With the new year upon us, spirits are high and the possibilities seem limitless. This is especially true when it comes to technology and its applications. While they may begin on the fringes as passion projects by enthusiasts, many niche technological developments have blossomed into world-changing industries.

In my time as an accountant and entrepreneur, I’ve seen this with cloud computing and the birth of the SaaS (software-as-a-service) industry. A more recent example I’ve observed is the way that 3D printing has revolutionized the engineering and manufacturing industries. But in my opinion, the next fringe technology that is primed to shake things up is virtual reality.

Although this technology has been around for a few years now, I believe that it is this year that virtual reality (VR) will make a considerable impact, especially in some of my own business ventures. If you’re still not convinced, here are three potential applications for VR technology that are primed to disrupt several long-standing industries in 2019:


Thanks to high-speed internet and an increasingly computer-oriented workforce, more and more employees are working from home. According to data gathered by Global Workplace Analytics, the amount of United States employees who work from home who aren’t self-employed has increased by 140% since the year 2005: a little over 3% of the total workforce. This number includes several of my own employees, which is why I’ve been following this trend so closely.

With so many people choosing to telecommute to their jobs, the platforms and programs that enable this practice have evolved at a frantic pace. What started with Skype and simple video/chat conferencing has evolved into shared document editing with Google Hangouts and app cross-compatibility with Slack. But what’s the next step?

Thanks to the head start provided by the gaming industry, many of the logistics have been figured out in terms of VR teleconferencing. Video games like Rec Room and VRChat demonstrate how to design software that works around hardware limitations to simulate face-to-face interaction. With that in mind, it should come as no surprise that professionals from the gaming industry have begun to apply these tools to business teleconferencing, as is the case with rumii and its staff of former game developers.

When coupled with the decreased cost and hardware requirements for VR, this is the logical next step for long-distance communication. In fact, this exact sentiment was reflected by Facebook when it announced its acquisition of Oculus in 2014. Facebook CEO Mark Zuckerberg statedthat this company, and by extension VR technology in general, has the chance to “change the way we work, play and communicate.”


In addition to changing how we work and play, VR has the astounding potential to change how we learn. This is another industry in which I have considerable experience, and I believe there are many exciting ways that this technology will improve the world of education, both for the teacher and the student.

The first educational application that comes to mind is training. Although hands-on experience is obviously the best way to learn any new skill, the next best thing is a realistic simulation of hands-on experience. This is certainly the case with retail giant Walmart, which implemented VR training to 5,000 stores and over one million employees in 2018. This technology also has the ability to train even more complicated and risky careers, as is the case with law enforcement and military training company VirTra.

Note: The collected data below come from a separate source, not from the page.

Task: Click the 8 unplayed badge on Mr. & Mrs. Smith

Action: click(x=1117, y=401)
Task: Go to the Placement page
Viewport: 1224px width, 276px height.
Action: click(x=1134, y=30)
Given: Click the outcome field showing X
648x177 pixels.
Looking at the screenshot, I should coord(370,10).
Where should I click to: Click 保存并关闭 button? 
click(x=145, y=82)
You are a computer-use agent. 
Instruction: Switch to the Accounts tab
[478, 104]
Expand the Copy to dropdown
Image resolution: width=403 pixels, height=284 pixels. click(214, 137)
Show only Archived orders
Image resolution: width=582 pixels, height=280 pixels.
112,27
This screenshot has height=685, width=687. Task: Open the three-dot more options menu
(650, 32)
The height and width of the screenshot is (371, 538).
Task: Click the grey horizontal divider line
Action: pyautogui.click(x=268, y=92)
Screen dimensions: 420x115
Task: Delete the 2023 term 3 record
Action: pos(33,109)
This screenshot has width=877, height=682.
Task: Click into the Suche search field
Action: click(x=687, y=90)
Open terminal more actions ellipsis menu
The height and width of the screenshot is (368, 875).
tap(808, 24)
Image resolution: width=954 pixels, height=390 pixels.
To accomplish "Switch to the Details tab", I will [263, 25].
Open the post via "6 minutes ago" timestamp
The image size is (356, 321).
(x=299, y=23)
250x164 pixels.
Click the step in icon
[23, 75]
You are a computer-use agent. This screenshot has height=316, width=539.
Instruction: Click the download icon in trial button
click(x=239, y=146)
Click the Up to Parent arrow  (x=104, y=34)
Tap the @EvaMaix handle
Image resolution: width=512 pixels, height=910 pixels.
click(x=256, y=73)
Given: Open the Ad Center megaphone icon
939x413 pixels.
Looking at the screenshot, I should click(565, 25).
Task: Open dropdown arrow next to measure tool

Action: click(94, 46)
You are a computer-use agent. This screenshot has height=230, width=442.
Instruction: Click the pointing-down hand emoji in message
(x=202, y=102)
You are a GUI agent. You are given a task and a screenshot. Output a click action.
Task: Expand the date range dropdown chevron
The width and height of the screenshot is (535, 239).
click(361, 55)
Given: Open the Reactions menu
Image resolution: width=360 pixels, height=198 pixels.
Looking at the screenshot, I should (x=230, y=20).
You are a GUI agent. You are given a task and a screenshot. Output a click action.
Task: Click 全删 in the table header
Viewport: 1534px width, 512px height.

Something you may have noticed is that these examples apply to more technical education, such as for vocational trades. This begs the question: Does VR technology have any applications in a traditional classroom environment?

Currently, the classroom applications for VR are little more than gimmicks, at least in my opinion. For example, a demonstration conducted at an Alabama public high school showed teachers that VR can be used to provide students with an interactive exploration of ancient historical sites or the inside of the human body. However, this is little more than a more involved form of wheeling out the TV to show an educational film. Still, it’s entirely possible that some new VR development or application will appear that does cause a major paradigm shift in this environment, so I’ll be keeping an eye on this space.


One of the most interesting and conceptual applications for VR technology involves empathy: helping people to identify with the struggles of other communities and individuals. This has been a key strategy in modern journalism, with many companies approaching VR as an “empathy machine,” a term coined by Chris Milk in a 2015 TED Talk.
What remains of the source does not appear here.